Tomorrow is Bloomsday, an annual holiday in which James Joyce fans rejoice and celebrate one of the author's greatest works, Ulysses. For those of you who have never read the book, or only pretended to read it in college, the epic story follows one Leopold Bloom as he goes about his day — June 16, 1904, to be exact — in Dublin.

To celebrate Bloomsday 2012, the Hammer Museum will host a Guinness-infused happy hour followed by a “fast-paced presentation of the Aeolus chapter” of the novel, followed by another Guinness-infused happy hour to wind things down. And, because pints of Guinness aren't the only way to celebrate this Irish character, we have a few additional ideas to make Bloomsday your own.

Joyce introduces us to Leopold Bloom with a description of the character's breakfast, and thus describes Bloom himself, from soup to nuts: “He liked thick giblet soup, nutty gizzards, a stuffed roast heart, liverslices fried with crustcrumbs, fried hencods' roes. Most of all he liked grilled mutton kidneys which gave to his palate a fine tang of faintly scented urine.” And so, an offal meal seems appropriate: You can indulge in various organ meats at Animal, or swing by a good butcher shop to make your own sweetbread breakfast.

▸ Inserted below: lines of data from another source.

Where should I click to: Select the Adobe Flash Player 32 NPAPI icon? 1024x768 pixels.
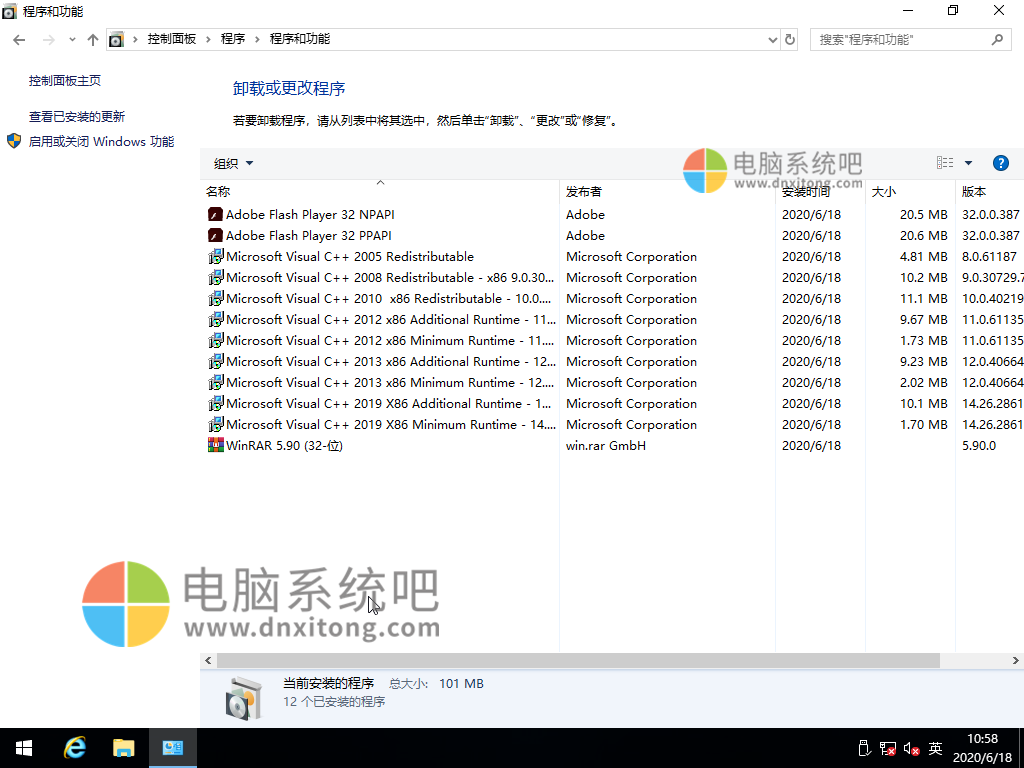pyautogui.click(x=214, y=214)
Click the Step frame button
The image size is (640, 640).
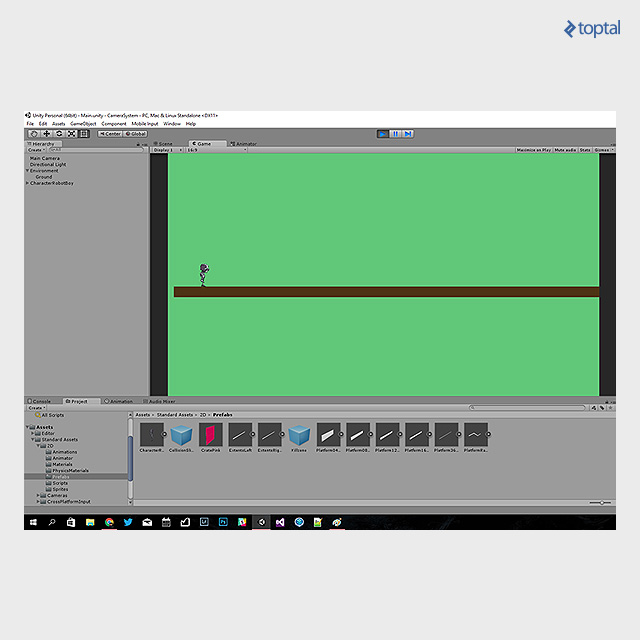[407, 133]
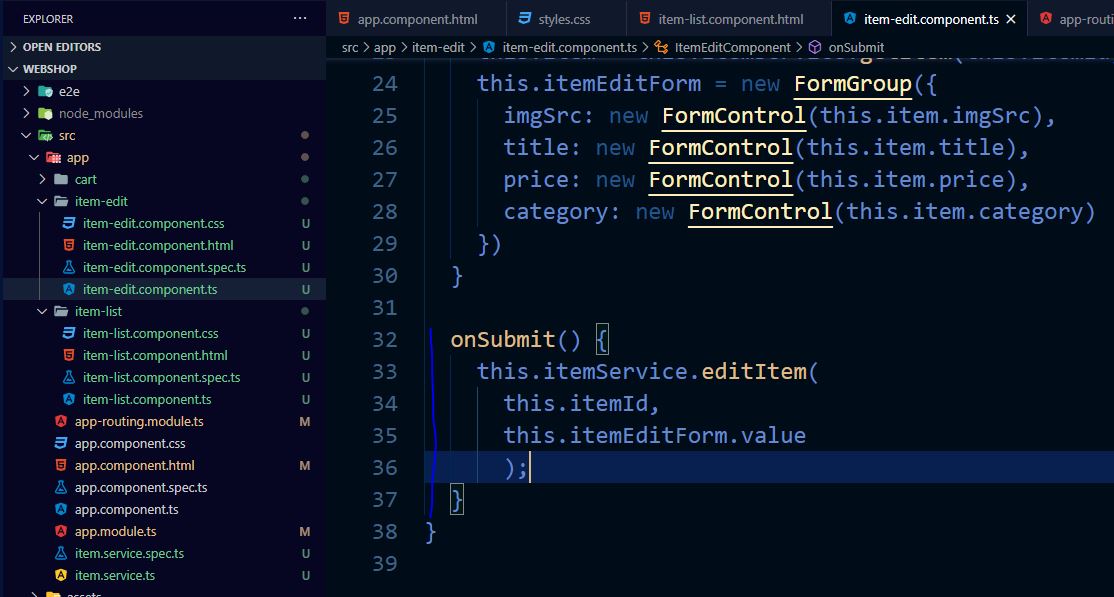This screenshot has height=597, width=1114.
Task: Select app.module.ts in the Explorer tree
Action: pos(113,531)
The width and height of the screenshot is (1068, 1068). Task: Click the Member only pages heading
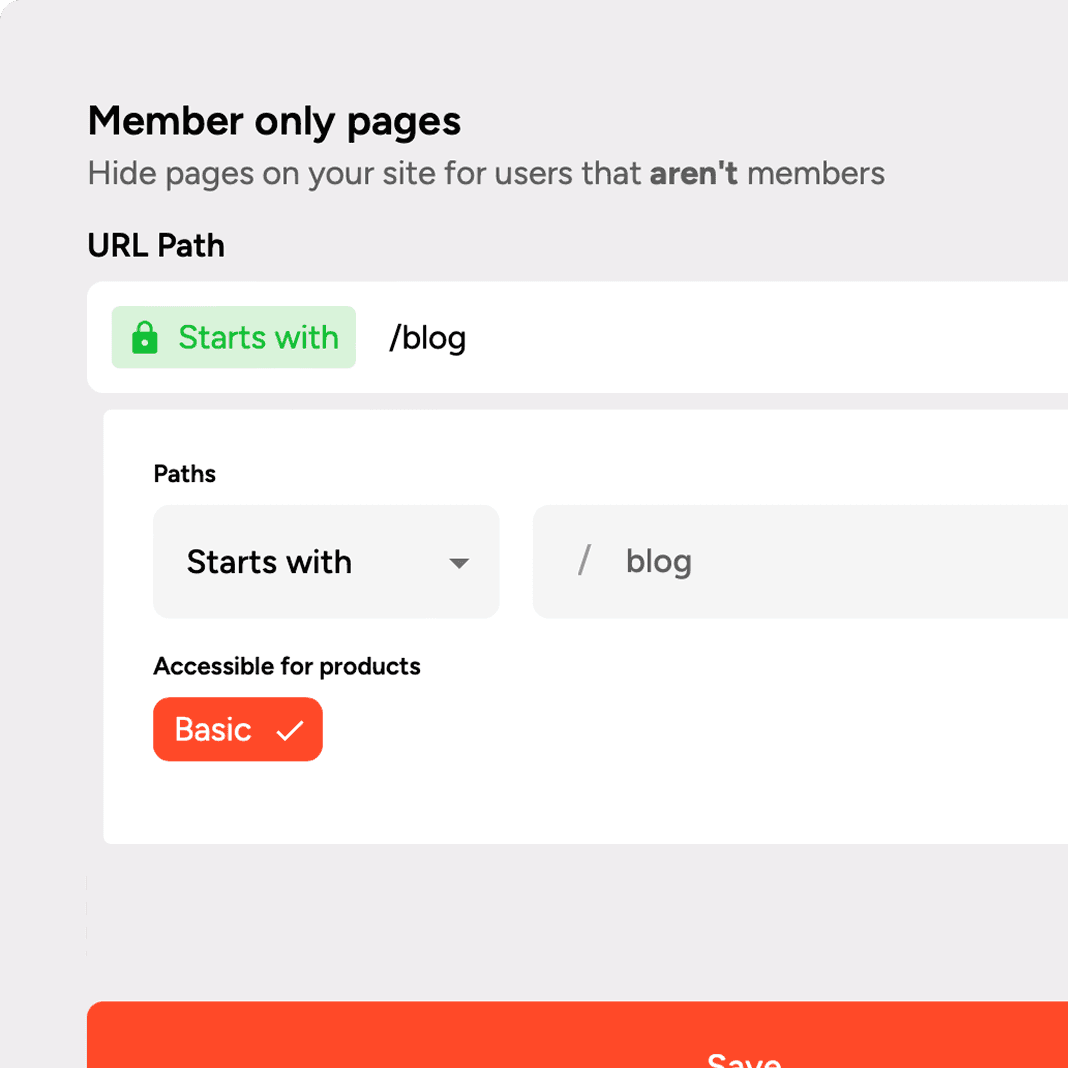click(274, 120)
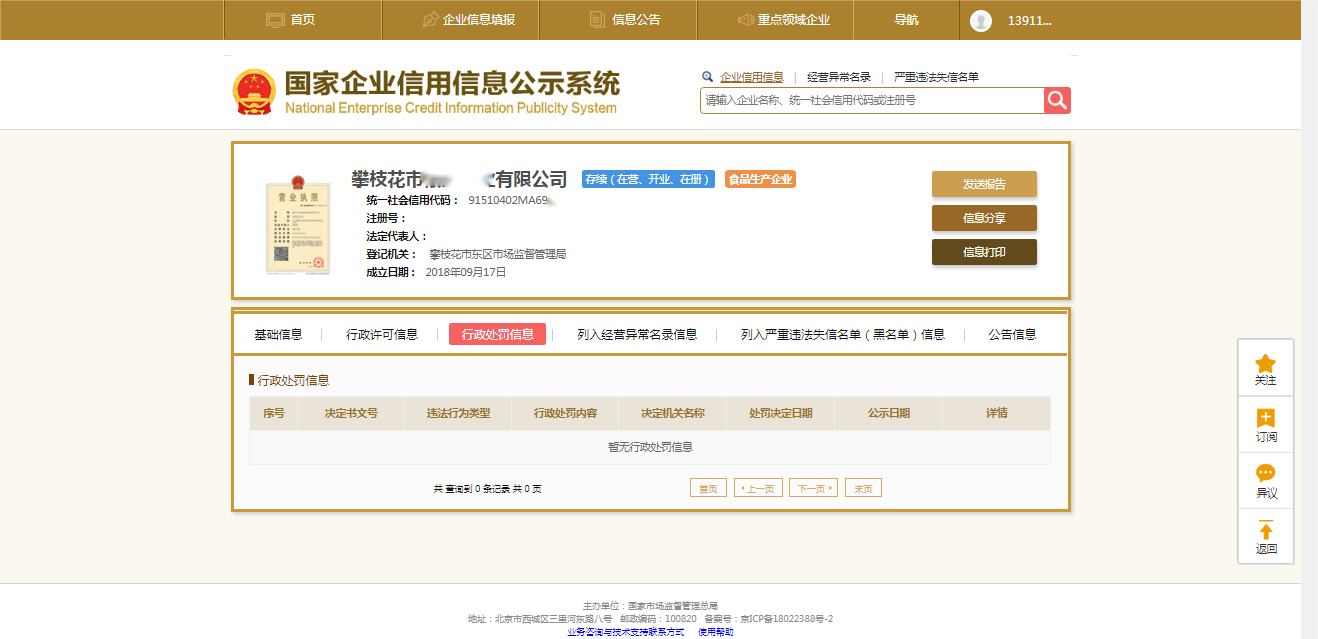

Beyond offal, you have still other options; the book, after all, is some 700 pages, much of which details Bloom looking forward to his next meal, or contemplating the nature of things we eat and drink. And so you can, as Bloom does at a pub named Davy Byrnes, snack on a gorgonzola cheese sandwich with wine. Or, in honor of the many reasons why Bloom admires water (“Its universality: its democratic equality and constancy to its nature in seeking its own level: its vastness in the ocean of Mercator's projection: its umplumbed profundity in the Sundam trench of the Pacific exceeding 8,000 fathoms”; and so on), you can simply count the 13-plus ways of appreciating a glass of water. Yes.